Friday, August 30, 2013

Pressure Vessels

Back in Graduate School, I spent a lot of time hanging out with engineers.  Because of this, I learned quite a bit about how our world works, some of which surfaces from time to time. At some point on my flight to Madrid last night, I spent some time thinking about how a plane is basically a pressure vessel.  What is a pressure vessel? I am so glad you asked! ;-)

I am sure that at least half of my engineer friends/family will correct this definition, as this is based on fuzzy descriptions from about 15 years ago, but basically, a pressure vessel is a vessel that can sustain pressure from the outside, like a submarine (or can keep pressure inside, like a pressure cooker).  So, as I contemplated pressure vessels, and how I was hurtling through the atmosphere in one, I then started thinking about the fact that all pressure vessels have a limit to the amount of pressure they can sustain (which is why the bombs in Boston last April were particularly devastating).   No, I wasn't getting morbid in my sleeplessness... Somehow explaining your thinking seems to take longer than the actual thoughts!

Anyway, I then realized that my body is basically a pressure vessel. There have been a few CSI episodes where a body has "popped" because of the buildup of gas from the decomposition process. And so, that thought led to thinking that, as humans, we need pressure vessels like planes or submarines because we don't do particularly well when the pressure is too high or too low... We are at equilibrium with our surroundings because our internal pressure pushes back on the external pressures.  

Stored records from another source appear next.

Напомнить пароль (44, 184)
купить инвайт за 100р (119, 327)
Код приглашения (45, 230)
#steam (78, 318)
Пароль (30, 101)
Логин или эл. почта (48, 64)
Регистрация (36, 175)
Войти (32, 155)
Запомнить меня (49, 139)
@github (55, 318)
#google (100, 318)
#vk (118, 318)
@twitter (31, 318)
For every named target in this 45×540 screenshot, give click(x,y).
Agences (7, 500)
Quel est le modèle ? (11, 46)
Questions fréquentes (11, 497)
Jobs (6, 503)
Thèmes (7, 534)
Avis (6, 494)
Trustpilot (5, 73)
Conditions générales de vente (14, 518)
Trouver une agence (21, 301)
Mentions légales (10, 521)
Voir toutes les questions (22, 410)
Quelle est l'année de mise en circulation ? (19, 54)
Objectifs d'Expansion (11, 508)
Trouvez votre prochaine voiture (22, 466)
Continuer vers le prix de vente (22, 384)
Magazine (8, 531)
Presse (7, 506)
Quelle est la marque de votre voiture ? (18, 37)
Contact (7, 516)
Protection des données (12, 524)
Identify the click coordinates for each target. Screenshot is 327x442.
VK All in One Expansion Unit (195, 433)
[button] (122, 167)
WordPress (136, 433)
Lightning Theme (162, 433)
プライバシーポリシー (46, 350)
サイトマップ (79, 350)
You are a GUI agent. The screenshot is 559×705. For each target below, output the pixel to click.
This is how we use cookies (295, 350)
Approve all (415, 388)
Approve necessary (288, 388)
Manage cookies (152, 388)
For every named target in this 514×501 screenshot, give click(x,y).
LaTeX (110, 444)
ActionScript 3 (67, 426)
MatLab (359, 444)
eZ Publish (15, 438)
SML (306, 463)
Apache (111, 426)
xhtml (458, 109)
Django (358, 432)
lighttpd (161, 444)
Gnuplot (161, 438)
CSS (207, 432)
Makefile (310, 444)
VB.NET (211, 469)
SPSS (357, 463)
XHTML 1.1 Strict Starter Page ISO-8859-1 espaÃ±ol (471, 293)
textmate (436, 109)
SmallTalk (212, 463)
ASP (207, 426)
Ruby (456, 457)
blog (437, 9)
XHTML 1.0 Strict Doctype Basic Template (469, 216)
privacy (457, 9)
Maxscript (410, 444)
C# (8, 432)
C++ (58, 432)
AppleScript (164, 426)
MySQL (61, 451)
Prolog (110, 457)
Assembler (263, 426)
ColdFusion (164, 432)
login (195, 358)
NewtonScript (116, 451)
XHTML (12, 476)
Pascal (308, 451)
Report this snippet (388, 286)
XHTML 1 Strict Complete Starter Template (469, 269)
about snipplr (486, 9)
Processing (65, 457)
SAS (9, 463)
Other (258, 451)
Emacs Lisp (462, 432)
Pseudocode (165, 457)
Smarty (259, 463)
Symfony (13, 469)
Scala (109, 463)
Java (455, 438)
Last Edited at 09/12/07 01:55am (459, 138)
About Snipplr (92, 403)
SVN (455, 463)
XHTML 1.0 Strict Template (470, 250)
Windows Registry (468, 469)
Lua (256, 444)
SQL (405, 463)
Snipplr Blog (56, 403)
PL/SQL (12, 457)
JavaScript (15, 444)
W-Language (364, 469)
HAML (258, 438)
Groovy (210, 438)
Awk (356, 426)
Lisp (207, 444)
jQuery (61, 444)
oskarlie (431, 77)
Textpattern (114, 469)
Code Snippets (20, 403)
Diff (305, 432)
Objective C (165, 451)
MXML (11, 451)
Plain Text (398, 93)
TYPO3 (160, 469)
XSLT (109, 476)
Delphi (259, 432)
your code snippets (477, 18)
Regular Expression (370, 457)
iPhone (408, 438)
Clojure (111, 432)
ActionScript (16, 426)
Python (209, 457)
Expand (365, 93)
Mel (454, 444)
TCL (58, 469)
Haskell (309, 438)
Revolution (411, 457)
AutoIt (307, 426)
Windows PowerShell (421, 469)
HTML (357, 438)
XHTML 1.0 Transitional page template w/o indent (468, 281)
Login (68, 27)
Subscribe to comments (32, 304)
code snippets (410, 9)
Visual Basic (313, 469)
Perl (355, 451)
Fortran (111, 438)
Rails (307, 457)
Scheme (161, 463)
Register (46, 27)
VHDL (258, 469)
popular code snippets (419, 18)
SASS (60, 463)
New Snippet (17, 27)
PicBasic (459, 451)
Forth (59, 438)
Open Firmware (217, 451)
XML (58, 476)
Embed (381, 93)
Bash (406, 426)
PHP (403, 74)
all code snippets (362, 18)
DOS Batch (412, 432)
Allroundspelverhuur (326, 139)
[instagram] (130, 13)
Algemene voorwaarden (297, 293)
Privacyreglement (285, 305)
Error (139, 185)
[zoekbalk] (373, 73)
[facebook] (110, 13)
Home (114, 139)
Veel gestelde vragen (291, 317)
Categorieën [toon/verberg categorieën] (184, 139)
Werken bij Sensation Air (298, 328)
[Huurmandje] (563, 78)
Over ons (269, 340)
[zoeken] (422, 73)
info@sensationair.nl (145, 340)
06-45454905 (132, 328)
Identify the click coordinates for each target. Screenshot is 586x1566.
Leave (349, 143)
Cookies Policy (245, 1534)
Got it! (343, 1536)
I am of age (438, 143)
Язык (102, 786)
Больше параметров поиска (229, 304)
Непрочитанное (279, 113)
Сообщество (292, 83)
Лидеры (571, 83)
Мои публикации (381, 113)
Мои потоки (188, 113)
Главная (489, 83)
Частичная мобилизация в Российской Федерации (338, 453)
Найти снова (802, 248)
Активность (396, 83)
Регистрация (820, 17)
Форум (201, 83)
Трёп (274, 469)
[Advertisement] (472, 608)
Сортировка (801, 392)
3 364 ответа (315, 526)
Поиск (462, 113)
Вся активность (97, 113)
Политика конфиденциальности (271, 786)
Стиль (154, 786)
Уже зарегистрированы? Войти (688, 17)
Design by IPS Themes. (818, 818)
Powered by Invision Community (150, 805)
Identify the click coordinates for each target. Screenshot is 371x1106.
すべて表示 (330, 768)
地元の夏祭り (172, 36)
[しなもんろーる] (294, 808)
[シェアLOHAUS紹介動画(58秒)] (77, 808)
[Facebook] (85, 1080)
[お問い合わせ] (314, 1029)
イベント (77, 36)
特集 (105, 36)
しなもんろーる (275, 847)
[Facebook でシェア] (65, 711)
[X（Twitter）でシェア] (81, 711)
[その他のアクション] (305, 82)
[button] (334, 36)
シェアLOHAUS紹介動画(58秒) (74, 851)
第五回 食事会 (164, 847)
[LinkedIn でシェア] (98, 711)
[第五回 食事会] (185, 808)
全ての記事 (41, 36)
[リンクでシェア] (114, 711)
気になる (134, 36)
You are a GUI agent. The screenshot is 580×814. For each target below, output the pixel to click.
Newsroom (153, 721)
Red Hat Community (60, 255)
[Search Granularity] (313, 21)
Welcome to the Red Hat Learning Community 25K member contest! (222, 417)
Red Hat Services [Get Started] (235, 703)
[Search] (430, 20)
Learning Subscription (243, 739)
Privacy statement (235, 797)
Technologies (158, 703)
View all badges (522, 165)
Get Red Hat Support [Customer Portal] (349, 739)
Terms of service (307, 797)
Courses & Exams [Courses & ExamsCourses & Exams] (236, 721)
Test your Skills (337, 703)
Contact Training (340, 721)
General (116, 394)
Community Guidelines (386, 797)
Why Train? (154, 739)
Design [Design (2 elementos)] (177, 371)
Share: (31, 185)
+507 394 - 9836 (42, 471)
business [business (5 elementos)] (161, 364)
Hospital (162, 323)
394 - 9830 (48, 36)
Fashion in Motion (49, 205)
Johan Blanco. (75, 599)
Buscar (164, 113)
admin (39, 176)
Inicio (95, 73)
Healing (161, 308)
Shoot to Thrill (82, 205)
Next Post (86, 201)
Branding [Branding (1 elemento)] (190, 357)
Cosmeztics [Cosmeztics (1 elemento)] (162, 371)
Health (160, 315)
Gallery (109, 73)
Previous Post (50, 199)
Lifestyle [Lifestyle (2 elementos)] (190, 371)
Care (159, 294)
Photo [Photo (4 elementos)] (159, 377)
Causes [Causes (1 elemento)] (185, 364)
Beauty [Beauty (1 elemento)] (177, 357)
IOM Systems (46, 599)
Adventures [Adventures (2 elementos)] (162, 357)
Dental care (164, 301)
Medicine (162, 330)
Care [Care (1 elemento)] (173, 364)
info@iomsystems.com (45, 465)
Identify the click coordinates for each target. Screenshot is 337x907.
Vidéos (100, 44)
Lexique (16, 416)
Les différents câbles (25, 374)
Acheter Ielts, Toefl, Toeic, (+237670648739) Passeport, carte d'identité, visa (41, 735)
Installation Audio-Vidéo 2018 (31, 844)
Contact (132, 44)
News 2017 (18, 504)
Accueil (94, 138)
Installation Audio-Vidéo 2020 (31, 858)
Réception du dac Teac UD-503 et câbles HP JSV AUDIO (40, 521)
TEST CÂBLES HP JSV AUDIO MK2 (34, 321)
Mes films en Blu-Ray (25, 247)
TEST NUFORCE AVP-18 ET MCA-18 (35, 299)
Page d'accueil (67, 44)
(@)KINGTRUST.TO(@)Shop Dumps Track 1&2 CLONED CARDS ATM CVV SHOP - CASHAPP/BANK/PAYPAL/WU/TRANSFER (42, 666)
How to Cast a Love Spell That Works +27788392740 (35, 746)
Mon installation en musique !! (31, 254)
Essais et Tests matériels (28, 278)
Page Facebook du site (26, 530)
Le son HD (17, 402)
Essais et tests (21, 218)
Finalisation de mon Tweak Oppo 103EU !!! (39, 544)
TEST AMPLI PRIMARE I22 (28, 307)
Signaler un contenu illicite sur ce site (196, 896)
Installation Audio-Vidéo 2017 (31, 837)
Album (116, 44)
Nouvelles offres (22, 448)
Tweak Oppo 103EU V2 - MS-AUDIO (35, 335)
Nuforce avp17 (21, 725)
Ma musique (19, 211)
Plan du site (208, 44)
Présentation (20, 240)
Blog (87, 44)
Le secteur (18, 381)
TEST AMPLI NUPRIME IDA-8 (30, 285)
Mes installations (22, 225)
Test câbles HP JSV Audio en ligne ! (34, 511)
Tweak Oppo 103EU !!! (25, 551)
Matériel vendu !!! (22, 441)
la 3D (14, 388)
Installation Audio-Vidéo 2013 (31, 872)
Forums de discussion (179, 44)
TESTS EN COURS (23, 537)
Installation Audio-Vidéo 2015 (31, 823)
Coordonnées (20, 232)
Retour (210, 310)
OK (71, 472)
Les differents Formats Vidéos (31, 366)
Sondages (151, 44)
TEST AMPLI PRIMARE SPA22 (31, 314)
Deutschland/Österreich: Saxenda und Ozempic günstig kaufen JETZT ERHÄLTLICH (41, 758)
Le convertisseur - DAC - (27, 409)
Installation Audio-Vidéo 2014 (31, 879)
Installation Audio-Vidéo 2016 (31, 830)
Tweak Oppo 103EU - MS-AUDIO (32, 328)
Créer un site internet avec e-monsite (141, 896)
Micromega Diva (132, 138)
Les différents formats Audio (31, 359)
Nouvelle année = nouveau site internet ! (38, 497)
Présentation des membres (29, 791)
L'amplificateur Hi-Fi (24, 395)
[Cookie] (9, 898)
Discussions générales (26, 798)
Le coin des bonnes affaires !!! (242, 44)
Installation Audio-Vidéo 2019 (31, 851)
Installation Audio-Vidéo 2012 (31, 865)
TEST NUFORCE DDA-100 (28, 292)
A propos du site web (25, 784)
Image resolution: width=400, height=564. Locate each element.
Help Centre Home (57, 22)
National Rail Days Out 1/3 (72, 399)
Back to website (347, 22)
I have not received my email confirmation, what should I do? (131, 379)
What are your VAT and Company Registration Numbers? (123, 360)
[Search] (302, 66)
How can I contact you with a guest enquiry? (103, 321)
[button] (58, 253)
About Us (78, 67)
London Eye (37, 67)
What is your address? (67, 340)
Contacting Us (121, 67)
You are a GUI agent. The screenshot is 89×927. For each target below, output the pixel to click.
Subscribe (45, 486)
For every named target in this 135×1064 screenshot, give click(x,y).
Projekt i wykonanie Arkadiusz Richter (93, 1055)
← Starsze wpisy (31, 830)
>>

Which brings me to my point--emotionally we are similar to a pressure vessel, too. If we live with too little or too much stress for too long, we don't do very well.  With too little stress, we (or at least I) tend to get bored and restless.  With too much stress, we get physically sick, irritable, and we often start living our life perpetually defensive.  Life becomes something to retreat from rather than something to embrace with a breath stealing bear hug.  Just like a pressure vessel, we either expand, sometimes explosively, or we collapse on ourselves.  

So far, in spite of the fact that I have maybe had about 4 hours of sleep in the last 24, I am leaning toward the "just right" category of stress.  This pilgrimage is a way to reset and evaluate, and yet, we should all reset and evaluate from time to time.  Where is your pressure gauge at?